The singular of the Welsh word, gwraig, means woman or wife. Closely related is another word, gwrach, which has the sense of hag, crone or witch. In Cornish, gwrah is more simply just ‘witch’- as in the west Penwith place-name Crows an Wra, the witch’s cross. The little settlement itself, on the main road to the grimness that is the Land’s End visitor centre, is almost entirely devoid of magical or mysterious qualities, but it sits in an ancient and ritual landscape. Just to the north-west is the hill of Carn Brea, topped by two burial chambers; to the north is Bartinney, with its cairns and Bartine hillfort; to the north-east is Carn Euny ancient settlement and holy well; to the east Boscawen-Un stone circle. A little further north is the setting for William Bottrell’s story of Uter Bosence and the Piskey, in which a man was piskey led and ended up being terrorised by a gang of spriggans led by a pixie goat. The pobel vean have been sighted dancing at nearby Sennen and Trevescan. My point here is that the ‘witch’ of the hamlet of Crows inhabited a hallowed environment which was separated from the supernatural world by the thinnest of veils. Her witchiness may have been as much a matter of her contacts and associations as anything innate. This may indicate some of the connotations of the Welsh gwraig as well.

Anyway, returning to North Wales, several families were reported by Professor John Rhys to trace their descent from one of the lake women- amongst them the Pellings of the area around Llanberis and Caernarfon and the Symachaid of Llyn Corwrion. One of the offspring of the former, William Williams of Llandegai, claimed ancestry from a woman called Penelope and declared “The best blood in my own veins is this fairy’s.” Penelope’s name was given to her children, who in time came to be called the ‘Pellings,’ but one suspects some sort of educated intrusion into this story, as her name is Greek, the most famous bearers being Odysseus’ wife and a dryad of Mount Kyllene in Arcadia, mother of Pan by Hermes. William Williams may have called her a fairy, but this lass (and all of her kind) were no ordinary representatives of the tylwyth teg. It may be for this reason that one folklorist who examined these ‘fairy brides’ called the Welsh accounts a “unique sub-group” of this class of story of human-fae marriage and talked advisedly about the gwragedd as ‘human’ and as ‘supernatural women’ (Juliette Wood, ‘The Fairy Bride Legend in Wales,’ in Folklore, vol.103, 1992, 58, 60 & 66).
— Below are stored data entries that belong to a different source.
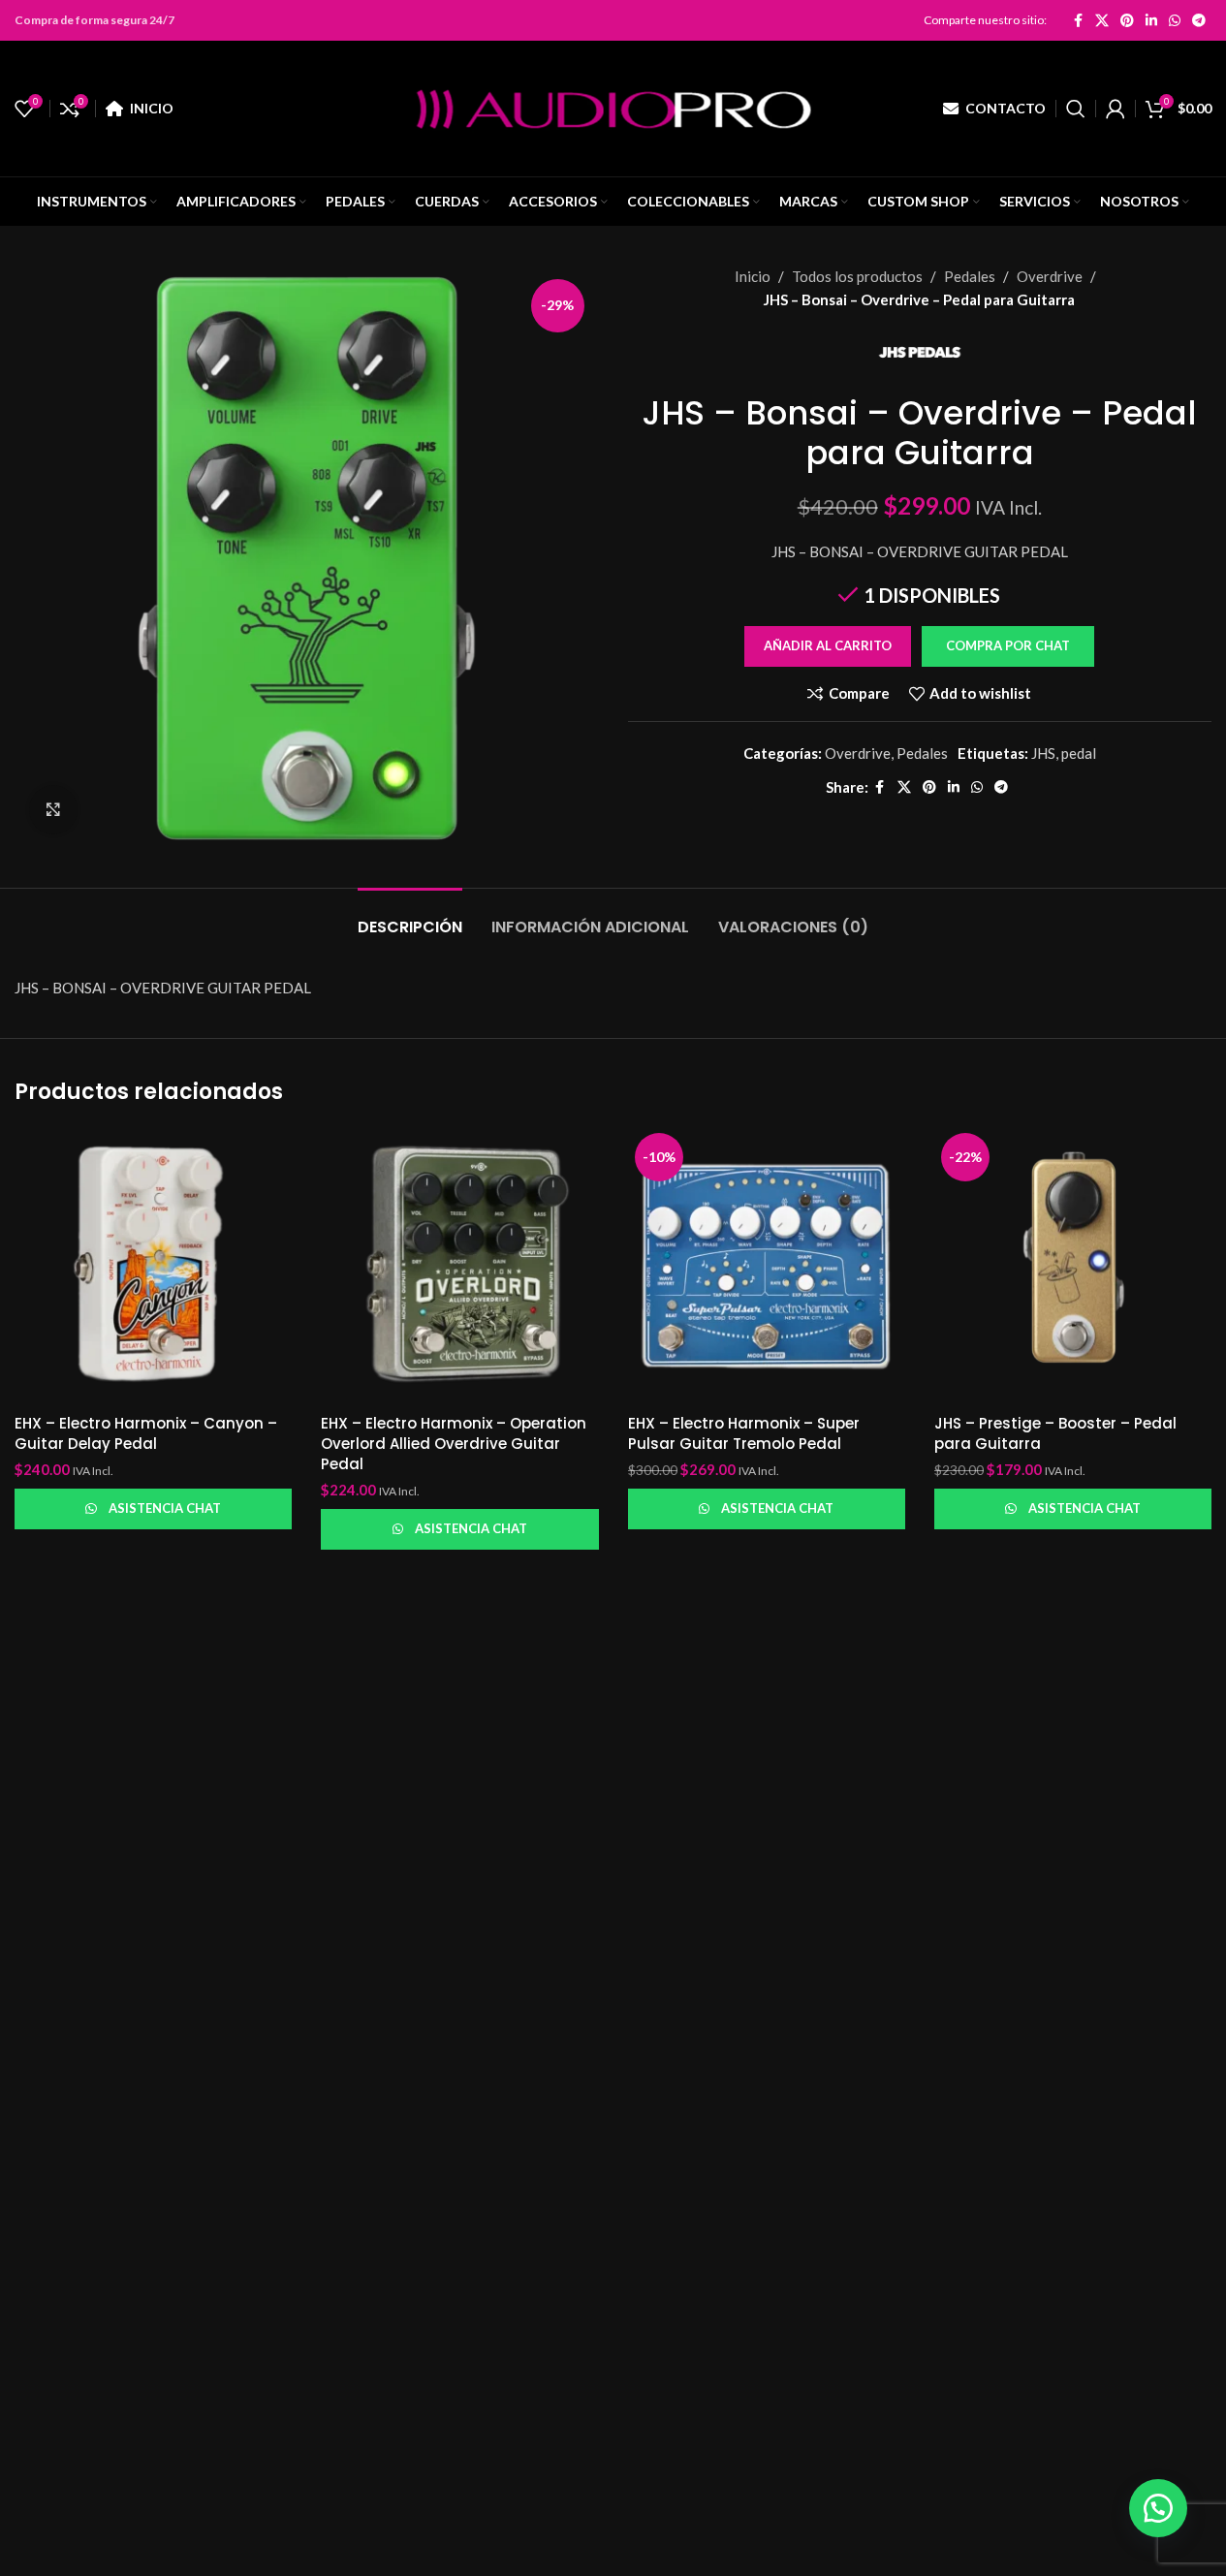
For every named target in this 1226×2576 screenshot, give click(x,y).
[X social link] (1102, 20)
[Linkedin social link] (1151, 20)
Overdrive (1050, 276)
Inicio (752, 276)
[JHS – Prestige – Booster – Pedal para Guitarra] (1072, 1264)
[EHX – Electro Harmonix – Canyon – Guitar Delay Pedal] (153, 1264)
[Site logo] (613, 106)
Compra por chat (1008, 645)
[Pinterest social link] (1127, 20)
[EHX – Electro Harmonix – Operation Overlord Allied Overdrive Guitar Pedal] (459, 1264)
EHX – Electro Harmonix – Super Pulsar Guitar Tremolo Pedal (744, 1433)
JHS (1043, 753)
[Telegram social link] (1198, 20)
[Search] (1075, 108)
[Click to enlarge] (53, 809)
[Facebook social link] (1077, 20)
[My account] (1115, 108)
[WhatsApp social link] (1174, 20)
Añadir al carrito (828, 645)
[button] (1007, 646)
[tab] (410, 917)
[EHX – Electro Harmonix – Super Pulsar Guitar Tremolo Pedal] (766, 1264)
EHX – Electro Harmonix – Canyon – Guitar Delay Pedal (146, 1433)
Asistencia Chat (165, 1508)
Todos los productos (857, 276)
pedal (1078, 753)
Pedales (969, 276)
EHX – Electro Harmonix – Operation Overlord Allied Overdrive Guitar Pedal (453, 1443)
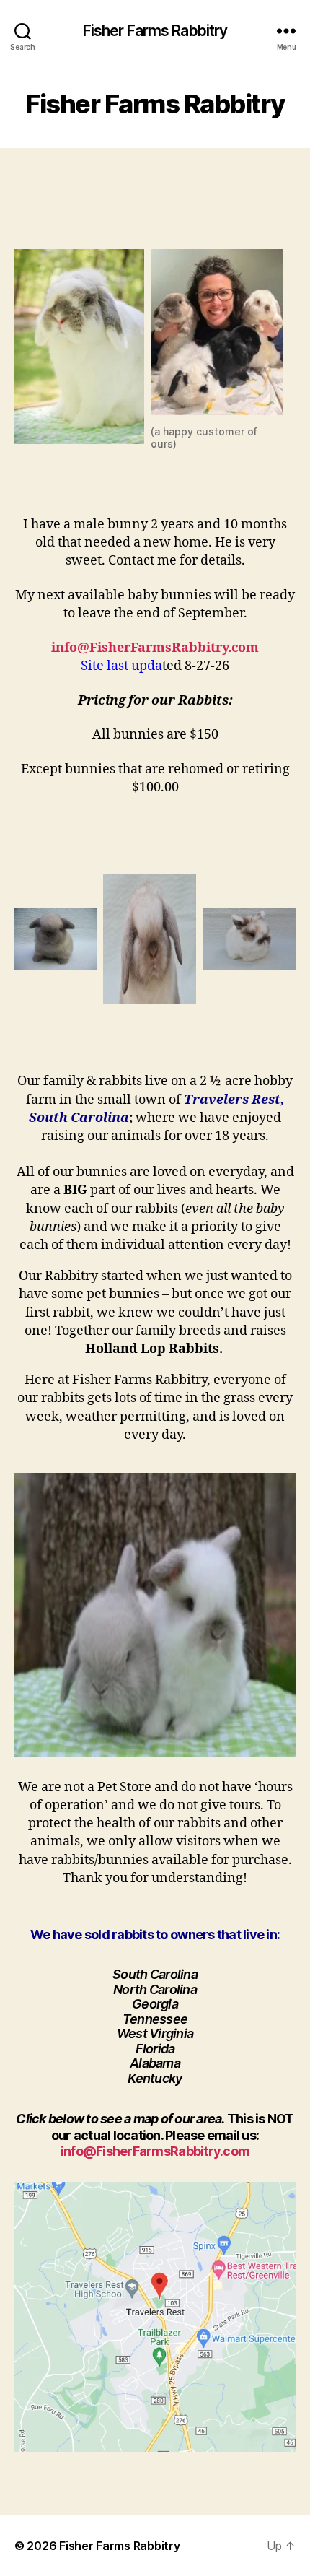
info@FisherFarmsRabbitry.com (155, 648)
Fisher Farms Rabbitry (155, 30)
We could say much the same about the exceptionalism of many other human marriages with supernatural partners. In Wales, and even more so in Scotland, Orkney and Shetland, relationships are recorded with merfolk and with selkies. I have written about these in some detail in my book, Beyond Faery, but- as the title implies- they aren’t strictly faeries either. If these cases are subtracted from the total number of British examples, you’re actually left with quite a reduced roster of life partnerships between humans and members of the sith, tylwyth teg and faeries. A good example of such a union comes from North Wales:

“At Dolgellau a faery woman bathed in a pool every summer night and most locals would avoid the spot out of respect for her privacy. A young man called Hugh Evans couldn’t resist spying on a naked faery girl and, when he did, was so taken with her that he asked her to marry him.  She consented on condition that she should be allowed to go off on her own at night and that he should never interfere in this, nor ask her any questions.  One night Hugh’s curiosity got the better of him (yet again) and he tried to follow her out of their bedroom window, but he fell and broke his leg. She nursed him until he was well again- and then left him forever.”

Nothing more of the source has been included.